The Health and Safety Board enforces county property standards. County commissioners and the mayor each appoint one representative to the 10-member board.
There's a process the board must follow for property complaints.
First an enforcement officer must find that a property violates property regulations and notify the owner. If an owner cannot be located, a notice of violation can be posted for two consecutive weeks in a local newspaper and in an obvious place on the property. Owners then have 30 days to comply.
If the problem isn't fixed, the board can fine a property owner up to $49.99 a day. If owners don't comply within 30 days, the board may ask the county commission to decide whether the property should be fixed and a lien attached for the cost.
The board recently voted to turn the Volans Road matter over to the Hamilton County Commission.
The banks are "blowing us off," board Chairman Charles Wheaton vented to county commissioners at an Aug. 17 meeting.
Bank of America insisted that it "is committed to maintain properties to neighborhood standards," according to a statement. "When we learn that a property is not being maintained, we take immediate action to remedy the situation."

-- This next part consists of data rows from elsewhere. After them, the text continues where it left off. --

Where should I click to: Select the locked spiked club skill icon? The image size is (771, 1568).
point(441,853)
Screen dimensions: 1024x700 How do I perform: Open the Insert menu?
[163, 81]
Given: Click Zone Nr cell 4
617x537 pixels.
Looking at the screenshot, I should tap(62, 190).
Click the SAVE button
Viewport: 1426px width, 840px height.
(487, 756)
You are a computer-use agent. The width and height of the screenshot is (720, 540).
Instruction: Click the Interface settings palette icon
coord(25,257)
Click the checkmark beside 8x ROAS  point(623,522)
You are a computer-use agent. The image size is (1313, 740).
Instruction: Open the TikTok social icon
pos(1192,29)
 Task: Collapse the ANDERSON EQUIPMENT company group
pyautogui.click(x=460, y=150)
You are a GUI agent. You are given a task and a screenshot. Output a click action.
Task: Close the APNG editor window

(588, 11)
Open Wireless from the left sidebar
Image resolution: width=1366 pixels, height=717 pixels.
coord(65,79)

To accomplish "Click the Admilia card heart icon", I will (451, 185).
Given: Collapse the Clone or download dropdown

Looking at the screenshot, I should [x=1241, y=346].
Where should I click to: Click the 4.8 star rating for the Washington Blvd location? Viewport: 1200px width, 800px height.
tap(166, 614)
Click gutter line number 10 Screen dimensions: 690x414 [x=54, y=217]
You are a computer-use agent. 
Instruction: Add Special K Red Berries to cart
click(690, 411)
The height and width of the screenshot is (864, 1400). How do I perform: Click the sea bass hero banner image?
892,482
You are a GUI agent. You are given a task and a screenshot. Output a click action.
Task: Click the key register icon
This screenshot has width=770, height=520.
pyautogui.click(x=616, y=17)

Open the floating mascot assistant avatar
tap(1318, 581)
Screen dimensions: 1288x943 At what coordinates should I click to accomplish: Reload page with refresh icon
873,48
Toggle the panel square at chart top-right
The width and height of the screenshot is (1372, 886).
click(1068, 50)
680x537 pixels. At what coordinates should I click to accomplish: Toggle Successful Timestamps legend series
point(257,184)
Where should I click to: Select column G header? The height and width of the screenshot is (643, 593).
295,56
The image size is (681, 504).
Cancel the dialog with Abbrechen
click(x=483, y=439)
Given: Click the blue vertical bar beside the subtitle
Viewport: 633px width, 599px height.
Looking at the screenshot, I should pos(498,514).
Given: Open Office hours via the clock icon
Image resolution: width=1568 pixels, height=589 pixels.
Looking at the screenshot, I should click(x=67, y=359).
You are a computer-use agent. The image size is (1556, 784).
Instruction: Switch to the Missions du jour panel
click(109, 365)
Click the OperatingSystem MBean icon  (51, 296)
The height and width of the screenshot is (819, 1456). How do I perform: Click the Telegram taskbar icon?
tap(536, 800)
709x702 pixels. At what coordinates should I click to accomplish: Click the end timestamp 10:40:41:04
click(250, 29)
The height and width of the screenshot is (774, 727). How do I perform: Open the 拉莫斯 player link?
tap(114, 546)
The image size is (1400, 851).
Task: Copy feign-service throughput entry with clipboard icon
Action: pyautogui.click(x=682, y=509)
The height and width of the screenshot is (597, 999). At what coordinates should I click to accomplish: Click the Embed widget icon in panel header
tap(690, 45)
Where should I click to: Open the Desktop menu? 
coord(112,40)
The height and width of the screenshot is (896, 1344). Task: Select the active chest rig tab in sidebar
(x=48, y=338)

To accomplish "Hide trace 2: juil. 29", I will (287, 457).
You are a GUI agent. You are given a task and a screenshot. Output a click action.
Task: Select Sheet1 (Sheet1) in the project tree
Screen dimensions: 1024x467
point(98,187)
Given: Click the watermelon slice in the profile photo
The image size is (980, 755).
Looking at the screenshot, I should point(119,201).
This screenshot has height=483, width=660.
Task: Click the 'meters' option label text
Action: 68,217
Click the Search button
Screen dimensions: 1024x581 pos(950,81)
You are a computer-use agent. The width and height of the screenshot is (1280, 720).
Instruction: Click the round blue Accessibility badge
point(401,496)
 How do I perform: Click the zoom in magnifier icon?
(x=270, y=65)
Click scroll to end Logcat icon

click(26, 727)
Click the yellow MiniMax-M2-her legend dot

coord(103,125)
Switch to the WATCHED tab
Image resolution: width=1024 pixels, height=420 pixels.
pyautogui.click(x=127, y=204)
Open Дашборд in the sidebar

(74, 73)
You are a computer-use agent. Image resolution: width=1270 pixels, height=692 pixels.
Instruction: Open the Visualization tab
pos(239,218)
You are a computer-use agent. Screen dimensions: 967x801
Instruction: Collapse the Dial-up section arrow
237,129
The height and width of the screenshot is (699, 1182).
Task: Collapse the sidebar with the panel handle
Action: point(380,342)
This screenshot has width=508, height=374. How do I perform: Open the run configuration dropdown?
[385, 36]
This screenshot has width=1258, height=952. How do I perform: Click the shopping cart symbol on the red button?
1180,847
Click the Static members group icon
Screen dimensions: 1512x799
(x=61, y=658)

The bank regularly inspects homes that are in default, both as a service to the neighborhood and to keep the homes in shape to sell, the statement said.
In the Aug. 17 meeting, Commissioner Tim Boyd asked David Norton from the county attorney's office if the county could seize the abandoned properties, clean them and resell them.
No, Norton said. But commissioners could fix the violations and attach liens to the properties for the cost, he said. They could also wait for those properties with delinquent taxes to go to a tax sale, which takes three years, he said.
Meanwhile, on Lakeside Lane, a bank arranged to have a cover placed on the pool. Someone came by a few times to mow last summer.
But the back door still blows open at times. And this year's weeds reach six feet across most of the lawn.
A neighbor noticed that someone with a lawnmower stopped by the gray house earlier this summer. But the mower didn't even begin the task. The dense weeds were too high.
"They're going to have to have a bush hog," he said.